Now, he said, the dermatology community is wondering if rezpegaldesleukin has any potential to induce remission in patients with atopic dermatitis.

Nektar Therapeutics has completed enrollment of 396 patients for its phase 2b trial of rezpegaldesleukin, which will investigate mean improvements in EASI scores at 16 weeks as well as validated Investigator Global Assessment and Itch Numeric Rating Scale scores.

Zalevsky said the company would like to replicate its phase 1b results in this phase 2b trial in addition to seeing what would happen with longer treatment.

“We already know that we have a level of remission, but we never actually tested what would have happened if we treated longer,” he said. “Would we see even more efficacy? Larger proportions of patients developing further and further definite response?”

After a 16-week induction period, participants in the phase 2b trial with a 50% decrease or better in EASI scores will be able to stay in the study through 52 weeks of maintenance. Treatment once every month or once every 3 months will follow.

“We think this could be a drug that is very convenient for patients, with something like a once every 3-month period or maybe even lower frequency with this administration and maintenance regimen,” Zalevsky said.

Nektar Therapeutics expects to have topline data from the phase 2b trial’s induction period later this year in June, followed by a registrational pathway including a meeting with the FDA to present the findings of the completed trial.

“Now that we have the fast track designation, we actually get additional attention, and we get more chances to interact and also faster turnaround time from the FDA as well,” Zalevsky said. “We would basically leverage all of that to present our plan.”

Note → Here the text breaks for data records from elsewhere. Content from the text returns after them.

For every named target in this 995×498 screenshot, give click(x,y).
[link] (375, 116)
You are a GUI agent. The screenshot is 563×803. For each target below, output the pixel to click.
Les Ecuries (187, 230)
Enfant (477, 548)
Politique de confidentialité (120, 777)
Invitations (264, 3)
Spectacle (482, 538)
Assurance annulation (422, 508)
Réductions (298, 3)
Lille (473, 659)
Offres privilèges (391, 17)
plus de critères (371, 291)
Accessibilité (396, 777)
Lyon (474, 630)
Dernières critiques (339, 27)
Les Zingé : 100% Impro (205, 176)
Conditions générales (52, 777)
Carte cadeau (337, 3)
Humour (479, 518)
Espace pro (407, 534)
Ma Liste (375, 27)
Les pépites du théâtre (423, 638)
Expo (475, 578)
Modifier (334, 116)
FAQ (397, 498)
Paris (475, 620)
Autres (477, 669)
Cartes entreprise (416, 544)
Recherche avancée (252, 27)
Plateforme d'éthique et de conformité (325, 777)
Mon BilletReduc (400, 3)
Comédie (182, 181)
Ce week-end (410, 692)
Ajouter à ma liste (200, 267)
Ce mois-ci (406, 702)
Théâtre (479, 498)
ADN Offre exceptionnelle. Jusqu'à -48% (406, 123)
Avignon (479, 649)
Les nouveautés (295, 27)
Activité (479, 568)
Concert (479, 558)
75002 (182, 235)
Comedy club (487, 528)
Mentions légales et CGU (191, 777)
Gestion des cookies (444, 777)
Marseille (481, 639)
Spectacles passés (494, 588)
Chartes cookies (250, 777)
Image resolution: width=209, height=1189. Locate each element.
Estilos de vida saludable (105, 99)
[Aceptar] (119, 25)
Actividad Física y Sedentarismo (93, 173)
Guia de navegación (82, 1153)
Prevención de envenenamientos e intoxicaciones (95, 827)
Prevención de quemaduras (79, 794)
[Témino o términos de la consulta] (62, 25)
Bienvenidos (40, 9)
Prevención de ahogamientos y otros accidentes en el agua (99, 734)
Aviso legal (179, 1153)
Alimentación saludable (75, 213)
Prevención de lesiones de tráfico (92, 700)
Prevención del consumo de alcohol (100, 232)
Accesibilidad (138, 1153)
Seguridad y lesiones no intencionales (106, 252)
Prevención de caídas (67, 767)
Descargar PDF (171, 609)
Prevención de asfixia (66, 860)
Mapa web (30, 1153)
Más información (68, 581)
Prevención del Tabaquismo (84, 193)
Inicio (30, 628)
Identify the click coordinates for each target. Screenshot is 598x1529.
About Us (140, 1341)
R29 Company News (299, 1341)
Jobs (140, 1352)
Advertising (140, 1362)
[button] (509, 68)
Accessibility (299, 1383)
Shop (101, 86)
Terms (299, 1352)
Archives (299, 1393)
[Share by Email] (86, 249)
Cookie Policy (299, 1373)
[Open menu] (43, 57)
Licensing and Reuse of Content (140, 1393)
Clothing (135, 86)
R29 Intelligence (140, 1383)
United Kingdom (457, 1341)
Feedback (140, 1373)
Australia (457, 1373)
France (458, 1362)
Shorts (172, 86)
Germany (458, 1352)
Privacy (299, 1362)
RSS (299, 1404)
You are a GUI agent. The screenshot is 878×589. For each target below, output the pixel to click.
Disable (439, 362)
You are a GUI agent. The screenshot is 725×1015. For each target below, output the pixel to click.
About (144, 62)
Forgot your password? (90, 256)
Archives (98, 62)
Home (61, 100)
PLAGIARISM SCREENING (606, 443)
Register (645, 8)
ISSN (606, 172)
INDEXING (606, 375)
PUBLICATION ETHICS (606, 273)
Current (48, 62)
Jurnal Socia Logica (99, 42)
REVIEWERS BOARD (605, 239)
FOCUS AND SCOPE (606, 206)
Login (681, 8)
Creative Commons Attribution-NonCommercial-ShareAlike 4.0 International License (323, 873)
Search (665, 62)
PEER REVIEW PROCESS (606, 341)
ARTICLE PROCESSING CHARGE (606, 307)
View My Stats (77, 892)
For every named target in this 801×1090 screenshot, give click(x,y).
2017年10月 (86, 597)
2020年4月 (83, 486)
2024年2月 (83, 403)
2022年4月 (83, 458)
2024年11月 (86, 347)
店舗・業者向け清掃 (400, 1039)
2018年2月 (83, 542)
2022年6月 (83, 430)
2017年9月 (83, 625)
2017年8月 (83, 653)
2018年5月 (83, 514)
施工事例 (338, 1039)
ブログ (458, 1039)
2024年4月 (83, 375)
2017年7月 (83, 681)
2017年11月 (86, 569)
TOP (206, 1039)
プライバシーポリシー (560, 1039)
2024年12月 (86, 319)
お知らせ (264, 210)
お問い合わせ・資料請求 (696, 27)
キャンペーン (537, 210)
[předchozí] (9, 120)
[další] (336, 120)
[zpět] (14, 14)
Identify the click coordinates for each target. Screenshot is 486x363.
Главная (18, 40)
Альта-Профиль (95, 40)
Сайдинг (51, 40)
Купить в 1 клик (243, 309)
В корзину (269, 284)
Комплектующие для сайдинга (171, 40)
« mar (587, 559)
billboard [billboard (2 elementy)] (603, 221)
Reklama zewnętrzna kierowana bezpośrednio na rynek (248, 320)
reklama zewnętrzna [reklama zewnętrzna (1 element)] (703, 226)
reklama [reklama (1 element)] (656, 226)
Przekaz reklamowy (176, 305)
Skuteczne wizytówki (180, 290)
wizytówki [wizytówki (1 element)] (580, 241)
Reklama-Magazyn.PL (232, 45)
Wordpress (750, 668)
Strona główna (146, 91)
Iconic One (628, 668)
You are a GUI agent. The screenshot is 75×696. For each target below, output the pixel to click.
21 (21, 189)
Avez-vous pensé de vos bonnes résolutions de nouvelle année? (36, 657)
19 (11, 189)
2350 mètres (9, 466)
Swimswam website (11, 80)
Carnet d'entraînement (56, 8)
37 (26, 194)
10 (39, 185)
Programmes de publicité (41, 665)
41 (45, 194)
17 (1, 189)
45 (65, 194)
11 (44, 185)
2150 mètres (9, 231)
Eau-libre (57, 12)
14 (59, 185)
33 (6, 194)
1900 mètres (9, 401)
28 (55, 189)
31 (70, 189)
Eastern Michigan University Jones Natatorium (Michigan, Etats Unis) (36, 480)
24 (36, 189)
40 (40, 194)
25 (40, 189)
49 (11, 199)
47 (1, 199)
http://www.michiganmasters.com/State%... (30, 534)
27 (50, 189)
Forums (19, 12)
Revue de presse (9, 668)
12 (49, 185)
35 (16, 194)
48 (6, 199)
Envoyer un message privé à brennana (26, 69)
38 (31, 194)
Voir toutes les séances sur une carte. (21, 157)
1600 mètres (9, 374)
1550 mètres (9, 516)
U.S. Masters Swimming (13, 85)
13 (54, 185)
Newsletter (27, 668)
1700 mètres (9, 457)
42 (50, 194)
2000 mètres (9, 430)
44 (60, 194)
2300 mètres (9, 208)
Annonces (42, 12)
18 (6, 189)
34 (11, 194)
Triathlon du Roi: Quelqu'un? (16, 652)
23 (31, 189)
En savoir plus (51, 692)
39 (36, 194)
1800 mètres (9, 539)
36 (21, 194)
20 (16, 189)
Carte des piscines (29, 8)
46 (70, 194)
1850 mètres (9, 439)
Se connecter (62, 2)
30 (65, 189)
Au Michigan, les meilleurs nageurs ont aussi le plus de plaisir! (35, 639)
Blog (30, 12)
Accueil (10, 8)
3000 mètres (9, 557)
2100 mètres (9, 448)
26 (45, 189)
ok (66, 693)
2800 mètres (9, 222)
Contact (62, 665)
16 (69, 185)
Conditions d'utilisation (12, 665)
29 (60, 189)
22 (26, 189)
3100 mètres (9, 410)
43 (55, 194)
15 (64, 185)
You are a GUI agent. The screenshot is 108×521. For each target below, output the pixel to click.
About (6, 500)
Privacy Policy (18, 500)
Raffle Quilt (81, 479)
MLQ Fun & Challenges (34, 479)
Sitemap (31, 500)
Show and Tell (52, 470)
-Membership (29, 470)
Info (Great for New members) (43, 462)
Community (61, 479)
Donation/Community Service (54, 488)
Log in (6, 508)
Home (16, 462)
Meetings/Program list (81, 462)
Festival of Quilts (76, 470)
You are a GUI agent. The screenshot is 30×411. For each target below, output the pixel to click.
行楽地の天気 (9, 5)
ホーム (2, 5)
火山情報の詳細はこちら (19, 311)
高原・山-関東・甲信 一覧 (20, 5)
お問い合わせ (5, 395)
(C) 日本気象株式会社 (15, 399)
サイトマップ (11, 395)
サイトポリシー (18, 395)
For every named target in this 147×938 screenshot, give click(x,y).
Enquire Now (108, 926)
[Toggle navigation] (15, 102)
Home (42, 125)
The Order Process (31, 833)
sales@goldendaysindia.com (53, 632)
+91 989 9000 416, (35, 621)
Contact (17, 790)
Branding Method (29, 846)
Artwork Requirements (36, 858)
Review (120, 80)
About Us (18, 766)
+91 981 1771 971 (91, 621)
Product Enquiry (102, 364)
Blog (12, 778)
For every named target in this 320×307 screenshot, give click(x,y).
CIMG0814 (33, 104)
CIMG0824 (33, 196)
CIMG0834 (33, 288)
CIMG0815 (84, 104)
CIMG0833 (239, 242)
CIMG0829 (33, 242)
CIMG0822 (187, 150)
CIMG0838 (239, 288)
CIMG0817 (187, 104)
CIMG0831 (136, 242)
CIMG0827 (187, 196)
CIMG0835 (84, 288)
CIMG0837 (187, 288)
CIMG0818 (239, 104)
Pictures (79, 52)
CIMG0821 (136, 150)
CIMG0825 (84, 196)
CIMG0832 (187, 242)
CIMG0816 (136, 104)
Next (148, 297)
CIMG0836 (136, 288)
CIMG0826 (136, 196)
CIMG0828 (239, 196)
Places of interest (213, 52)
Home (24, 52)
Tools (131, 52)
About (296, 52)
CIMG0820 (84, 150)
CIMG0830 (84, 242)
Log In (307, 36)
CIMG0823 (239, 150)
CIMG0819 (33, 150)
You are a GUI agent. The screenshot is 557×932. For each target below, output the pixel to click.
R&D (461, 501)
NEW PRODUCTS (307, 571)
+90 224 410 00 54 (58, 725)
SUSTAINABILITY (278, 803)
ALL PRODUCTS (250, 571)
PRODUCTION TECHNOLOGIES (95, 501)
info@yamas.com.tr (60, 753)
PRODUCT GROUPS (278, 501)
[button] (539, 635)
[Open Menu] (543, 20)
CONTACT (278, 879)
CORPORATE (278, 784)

Zalevsky is optimistic about rezpegaldesleukin and its future in treatment for atopic dermatitis.

“It’s really fundamentally different,” he said, adding that rezpegaldesleukin treats the underlying conditions of atopic dermatitis.

“That’s why we think we see people that can go off drug and remain clean and without relapse for a long time,” he said. “That’s something that we’re really excited about, because that’s something that hasn’t been seen before in this disease.”

Reference:

• Silverberg J, et al. Efficacy and safety of single agent rezpegaldesleukin, a selective regulatory T-cell-inducing interleukin-2 conjugate, in the treatment of atopic dermatitis: Final results from a randomized phase 1b study. Presented at: 2023 EADV Congress, Oct. 11-14, 2023; Berlin.